Numerous groups have requested high-protein soy through the McGovern-Dole Program to help them fight hunger. In August 2004, USDA announced 800 metric tons of textured soy protein to Florida-based Food for the Poor to aid their efforts to feed 117,500 people in Guatemala. At the same time, Mercy Corps received soy protein concentrate to help feed 20,000 people in Eritrea, a country in northern East Africa.

"Through the combination of government programs, such as McGovern-Dole, and private efforts, such as the American Soybean Association's WISHH program, the world's poor experience the generosity of Americans firsthand," said U.S. Representative Jo Ann Emerson. "Hunger relief and food aid not only provide nutrition to those in need, they also expand education, expose new markets to U.S. commodities, and make us safer at home. When children are learning in school and infants and mothers are properly fed, extremist ideas do not find receptive audiences. There is no question that humanitarianism is a major, effective weapon in the fight against terrorism."
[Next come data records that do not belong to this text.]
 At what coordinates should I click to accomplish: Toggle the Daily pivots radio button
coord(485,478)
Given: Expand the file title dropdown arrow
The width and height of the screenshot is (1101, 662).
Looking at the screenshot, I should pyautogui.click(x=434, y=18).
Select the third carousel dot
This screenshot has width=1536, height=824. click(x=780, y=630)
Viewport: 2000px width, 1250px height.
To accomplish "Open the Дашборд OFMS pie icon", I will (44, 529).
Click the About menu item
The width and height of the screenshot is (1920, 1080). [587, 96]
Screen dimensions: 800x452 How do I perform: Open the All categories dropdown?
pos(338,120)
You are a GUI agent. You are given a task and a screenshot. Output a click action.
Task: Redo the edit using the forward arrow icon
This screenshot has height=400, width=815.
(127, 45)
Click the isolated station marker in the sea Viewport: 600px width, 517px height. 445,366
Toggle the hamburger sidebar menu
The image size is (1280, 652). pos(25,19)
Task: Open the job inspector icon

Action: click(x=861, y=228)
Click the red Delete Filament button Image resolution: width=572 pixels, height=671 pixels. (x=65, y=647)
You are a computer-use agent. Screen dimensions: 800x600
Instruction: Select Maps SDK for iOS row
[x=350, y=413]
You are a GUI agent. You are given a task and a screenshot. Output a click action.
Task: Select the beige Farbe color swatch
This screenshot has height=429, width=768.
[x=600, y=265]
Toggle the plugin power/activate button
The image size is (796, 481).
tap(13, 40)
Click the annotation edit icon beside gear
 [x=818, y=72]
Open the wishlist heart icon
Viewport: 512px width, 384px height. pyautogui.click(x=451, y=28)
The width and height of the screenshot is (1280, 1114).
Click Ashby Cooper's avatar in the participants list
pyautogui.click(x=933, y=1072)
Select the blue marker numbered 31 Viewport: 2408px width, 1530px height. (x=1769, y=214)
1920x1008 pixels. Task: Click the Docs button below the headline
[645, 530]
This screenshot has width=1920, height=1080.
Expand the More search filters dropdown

Ensuring minimum funding levels will strengthen the USDA's ability to carry out long-term planning, implementation and evaluation of the program as well as increase local capacity-building and sustainability. It will also encourage other donors to match the U.S. commitment to international school feeding programs.

The WISHH program is also focused on creating long-term sustainable solutions to meet the rising demand for protein in developing countries. Headquartered at the ASA in St. Louis, WISHH has worked in 23 countries to improve diets as well as encourage growth of food industries in developing countries.